Just 32 Test matches have been played around the world since the most recent three-Test Ashes series between Australia and England in the UK in 1998, with superpower outfit New Zealand’s most recent Test being on their 2004 tour of England.

Because of the lack of four-day fixturing (as women’s Tests always are), players like Australia’s Alyssa Healy have stated that she never expected to have a two-Test summer during her playing career, and Jones, despite being part of CA’s preparation, has expressed a similar sentiment.

“I was instrumental in it all, and I’m really pinching myself,” Jones said of the schedule, which sees Australia’s women’s team play two Tests, as well as six One-Day Internationals and six Twenty-20 Internationals, against India and England, for the first time since 2002-03.

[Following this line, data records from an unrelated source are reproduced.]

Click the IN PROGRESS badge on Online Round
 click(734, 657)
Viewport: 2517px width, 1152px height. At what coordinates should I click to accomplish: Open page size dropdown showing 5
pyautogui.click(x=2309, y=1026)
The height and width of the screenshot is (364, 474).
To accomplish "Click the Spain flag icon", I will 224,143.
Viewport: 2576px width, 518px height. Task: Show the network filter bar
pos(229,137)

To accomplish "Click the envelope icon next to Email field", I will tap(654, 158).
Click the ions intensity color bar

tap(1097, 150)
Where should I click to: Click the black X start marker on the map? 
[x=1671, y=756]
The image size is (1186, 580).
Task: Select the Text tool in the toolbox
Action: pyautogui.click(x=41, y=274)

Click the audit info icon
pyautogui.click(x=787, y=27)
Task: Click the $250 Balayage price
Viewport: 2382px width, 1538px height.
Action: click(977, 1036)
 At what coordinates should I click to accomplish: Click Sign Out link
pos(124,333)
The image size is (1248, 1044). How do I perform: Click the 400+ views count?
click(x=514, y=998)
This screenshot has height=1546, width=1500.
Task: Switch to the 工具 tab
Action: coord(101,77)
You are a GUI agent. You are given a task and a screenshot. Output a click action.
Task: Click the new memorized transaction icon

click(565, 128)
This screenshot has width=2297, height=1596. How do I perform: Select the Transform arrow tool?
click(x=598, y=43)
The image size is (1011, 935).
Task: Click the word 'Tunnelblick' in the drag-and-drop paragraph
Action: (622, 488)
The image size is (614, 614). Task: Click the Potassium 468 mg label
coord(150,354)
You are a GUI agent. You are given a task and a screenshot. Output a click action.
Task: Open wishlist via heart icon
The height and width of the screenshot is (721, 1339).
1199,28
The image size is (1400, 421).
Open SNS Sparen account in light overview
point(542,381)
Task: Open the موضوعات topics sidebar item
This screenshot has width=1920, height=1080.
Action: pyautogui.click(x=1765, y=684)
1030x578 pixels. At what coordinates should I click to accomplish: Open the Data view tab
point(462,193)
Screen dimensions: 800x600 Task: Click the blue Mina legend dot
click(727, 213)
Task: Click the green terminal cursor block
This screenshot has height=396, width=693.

“For so many years, every woman cricketer, from every country, has been talking about playing more Test matches.

“The fact that players including (White Ferns’ stars) Sophie Devine and Suzie Bates have never played one, and we have this wonderful Ashes format that allows us to play one every two years, has the Kiwis salivating.

“It reinvigorates your expectations and aspirations to suddenly see two in the format next year.

“I know there was a lot of emphasis on the value of T20 cricket for marketing the women’s game a few years back, but the return on that investment now helps us to re-think what the game should be.”

“It will be fantastic to get Sanath Ragaswamy and Marg Jennings, as well as all the other players from the first Test in Perth, back into the spotlight.

“It’s wonderful to have anything like the Border-Gavaskar, but that’s the perspective of men on what happened in the past.

“So for the women’s game, we can just do things our way, and maybe we can come up with something a little different.”